### MATERIAL SUPPLIED
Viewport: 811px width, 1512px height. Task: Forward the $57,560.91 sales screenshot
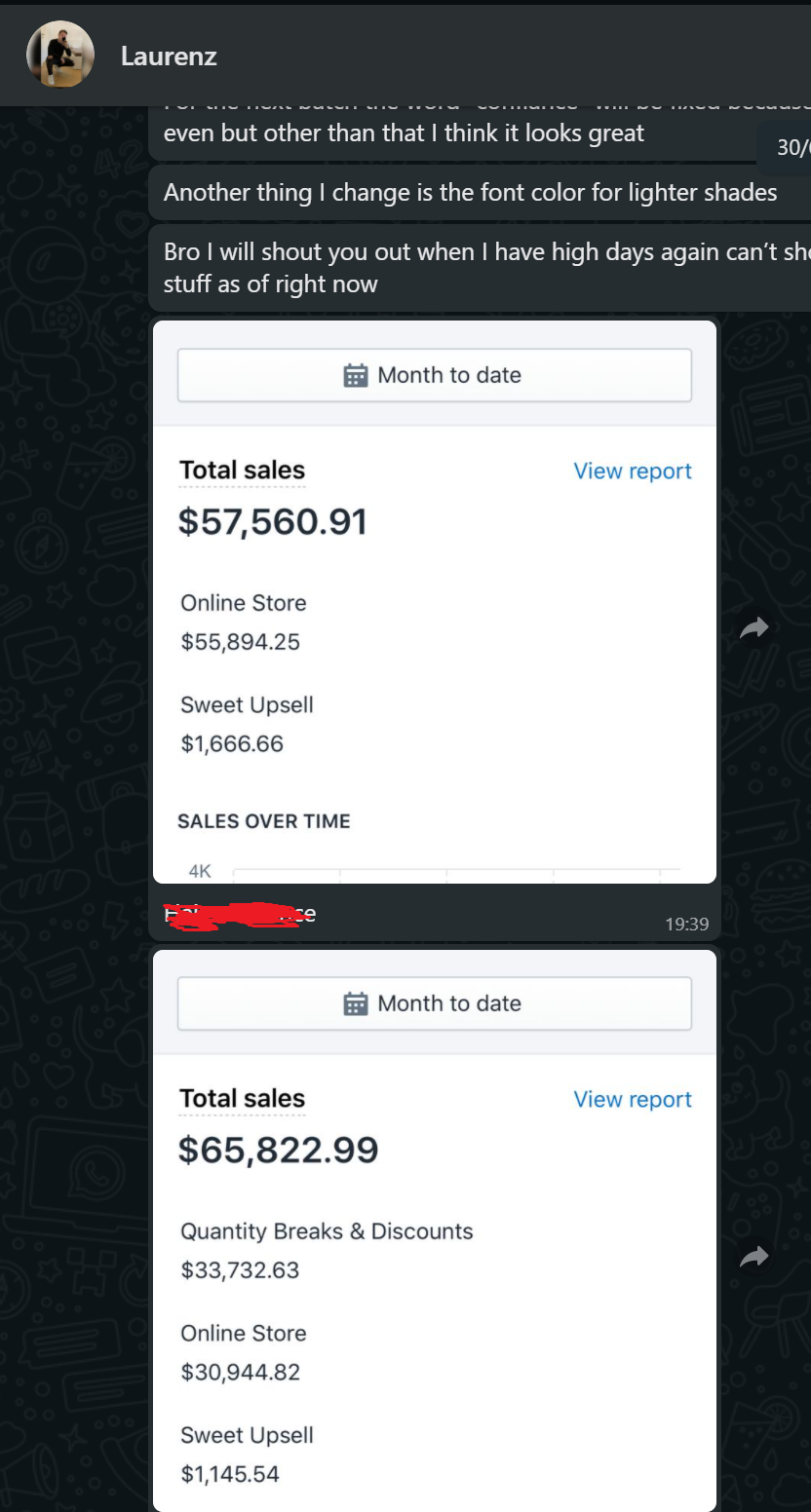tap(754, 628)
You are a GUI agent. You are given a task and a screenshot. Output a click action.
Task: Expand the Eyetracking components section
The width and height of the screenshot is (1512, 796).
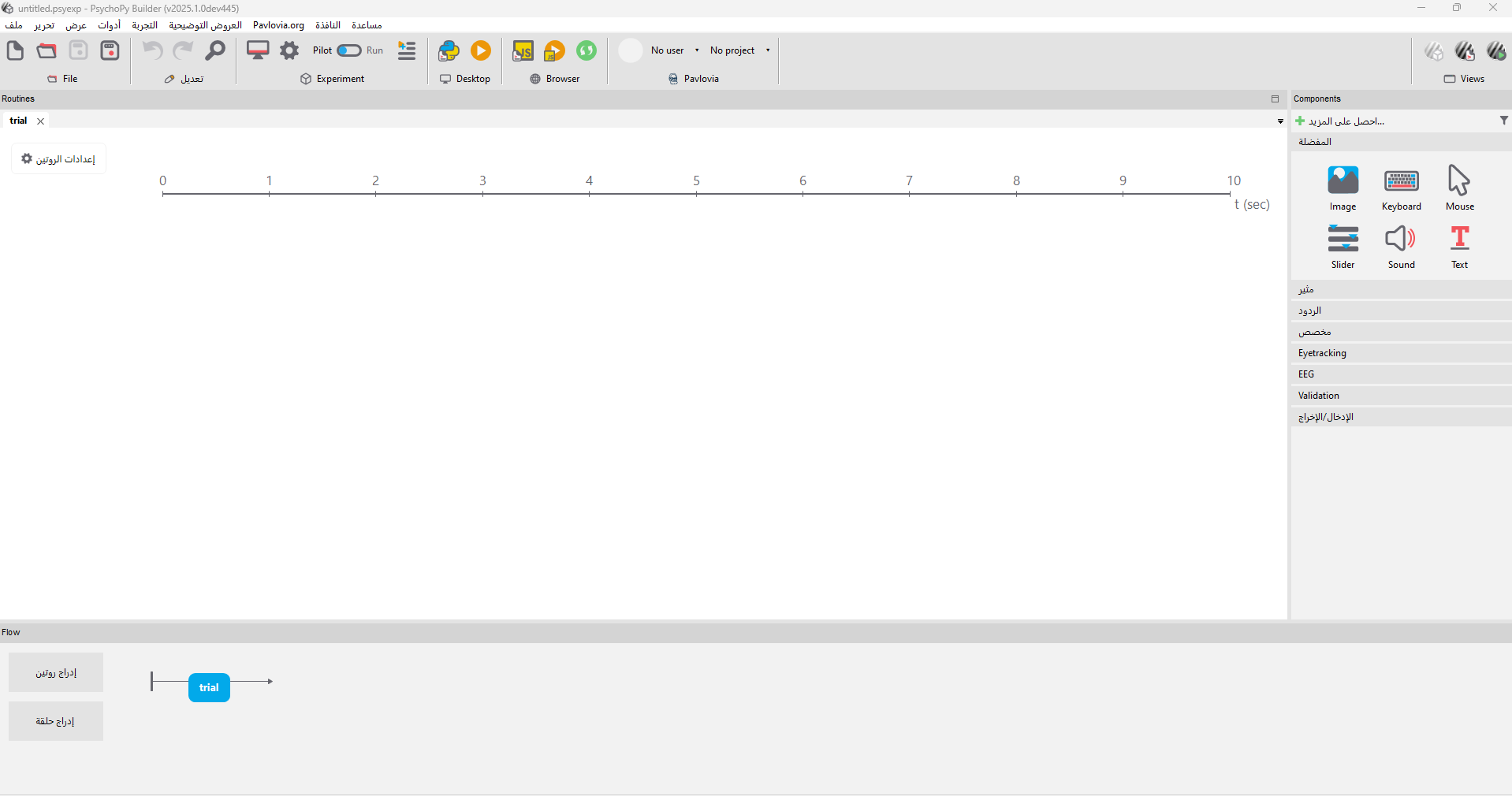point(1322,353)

### EXERCISE DETAILS
Each entry above should be copied exactly. The pictures should not.

### RESPONSE TO THIS TASK
Viewport: 811px width, 1512px height. Task: Forward the $57,560.91 sales screenshot
tap(754, 628)
You are a GUI agent. You are given a task and a screenshot. Output a click action.
Task: Expand the Eyetracking components section
The width and height of the screenshot is (1512, 796).
point(1322,353)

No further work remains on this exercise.